Records from a pointing dataset:

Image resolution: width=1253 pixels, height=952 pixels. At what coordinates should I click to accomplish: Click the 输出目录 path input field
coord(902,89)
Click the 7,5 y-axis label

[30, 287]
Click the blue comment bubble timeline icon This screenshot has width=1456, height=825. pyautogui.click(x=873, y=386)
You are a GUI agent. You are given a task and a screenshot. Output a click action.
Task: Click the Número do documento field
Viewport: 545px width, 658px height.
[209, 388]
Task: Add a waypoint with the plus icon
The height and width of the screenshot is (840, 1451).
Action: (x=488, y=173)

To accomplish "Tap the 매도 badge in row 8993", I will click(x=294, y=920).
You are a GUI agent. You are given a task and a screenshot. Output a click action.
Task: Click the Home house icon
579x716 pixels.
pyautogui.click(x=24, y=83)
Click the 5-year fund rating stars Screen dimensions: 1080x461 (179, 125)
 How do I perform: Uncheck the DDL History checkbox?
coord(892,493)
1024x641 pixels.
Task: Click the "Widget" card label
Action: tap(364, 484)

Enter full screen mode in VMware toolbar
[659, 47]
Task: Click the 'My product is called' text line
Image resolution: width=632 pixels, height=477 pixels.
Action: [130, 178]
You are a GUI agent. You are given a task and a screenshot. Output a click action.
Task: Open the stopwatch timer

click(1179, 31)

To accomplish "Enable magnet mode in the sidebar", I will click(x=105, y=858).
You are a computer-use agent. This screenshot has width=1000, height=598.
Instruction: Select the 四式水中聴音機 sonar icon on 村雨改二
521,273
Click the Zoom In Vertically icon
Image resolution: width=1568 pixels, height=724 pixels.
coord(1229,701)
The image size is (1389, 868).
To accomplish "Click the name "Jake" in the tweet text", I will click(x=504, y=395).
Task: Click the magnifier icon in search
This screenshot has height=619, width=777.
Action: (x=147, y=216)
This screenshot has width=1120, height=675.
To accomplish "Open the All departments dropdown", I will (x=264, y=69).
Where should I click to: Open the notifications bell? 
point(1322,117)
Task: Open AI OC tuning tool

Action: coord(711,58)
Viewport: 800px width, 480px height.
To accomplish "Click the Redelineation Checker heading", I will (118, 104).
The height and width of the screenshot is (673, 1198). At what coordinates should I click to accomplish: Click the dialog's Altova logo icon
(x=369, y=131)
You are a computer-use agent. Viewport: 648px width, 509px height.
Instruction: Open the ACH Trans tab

#### What you should do
Please copy all of the material above line by line, with no changes.

#### Exercise answer
Image resolution: width=1253 pixels, height=952 pixels. At what coordinates should I click to accomplish: Click the 输出目录 path input field
coord(902,89)
Click the 7,5 y-axis label

[30, 287]
Click the blue comment bubble timeline icon This screenshot has width=1456, height=825. pyautogui.click(x=873, y=386)
You are a GUI agent. You are given a task and a screenshot. Output a click action.
Task: Click the Número do documento field
Viewport: 545px width, 658px height.
[209, 388]
Task: Add a waypoint with the plus icon
The height and width of the screenshot is (840, 1451).
Action: (x=488, y=173)

To accomplish "Tap the 매도 badge in row 8993", I will click(x=294, y=920).
You are a GUI agent. You are given a task and a screenshot. Output a click action.
Task: Click the Home house icon
579x716 pixels.
pyautogui.click(x=24, y=83)
Click the 5-year fund rating stars Screen dimensions: 1080x461 (179, 125)
 How do I perform: Uncheck the DDL History checkbox?
coord(892,493)
1024x641 pixels.
Task: Click the "Widget" card label
Action: tap(364, 484)

Enter full screen mode in VMware toolbar
[659, 47]
Task: Click the 'My product is called' text line
Image resolution: width=632 pixels, height=477 pixels.
Action: [130, 178]
You are a GUI agent. You are given a task and a screenshot. Output a click action.
Task: Open the stopwatch timer

click(1179, 31)

To accomplish "Enable magnet mode in the sidebar", I will click(x=105, y=858).
You are a computer-use agent. This screenshot has width=1000, height=598.
Instruction: Select the 四式水中聴音機 sonar icon on 村雨改二
521,273
Click the Zoom In Vertically icon
Image resolution: width=1568 pixels, height=724 pixels.
coord(1229,701)
The image size is (1389, 868).
To accomplish "Click the name "Jake" in the tweet text", I will click(x=504, y=395).
Task: Click the magnifier icon in search
This screenshot has height=619, width=777.
Action: (x=147, y=216)
This screenshot has width=1120, height=675.
To accomplish "Open the All departments dropdown", I will (x=264, y=69).
Where should I click to: Open the notifications bell? 
point(1322,117)
Task: Open AI OC tuning tool

Action: coord(711,58)
Viewport: 800px width, 480px height.
To accomplish "Click the Redelineation Checker heading", I will (118, 104).
The height and width of the screenshot is (673, 1198). At what coordinates should I click to accomplish: Click the dialog's Altova logo icon
(x=369, y=131)
You are a computer-use agent. Viewport: 648px width, 509px height.
Instruction: Open the ACH Trans tab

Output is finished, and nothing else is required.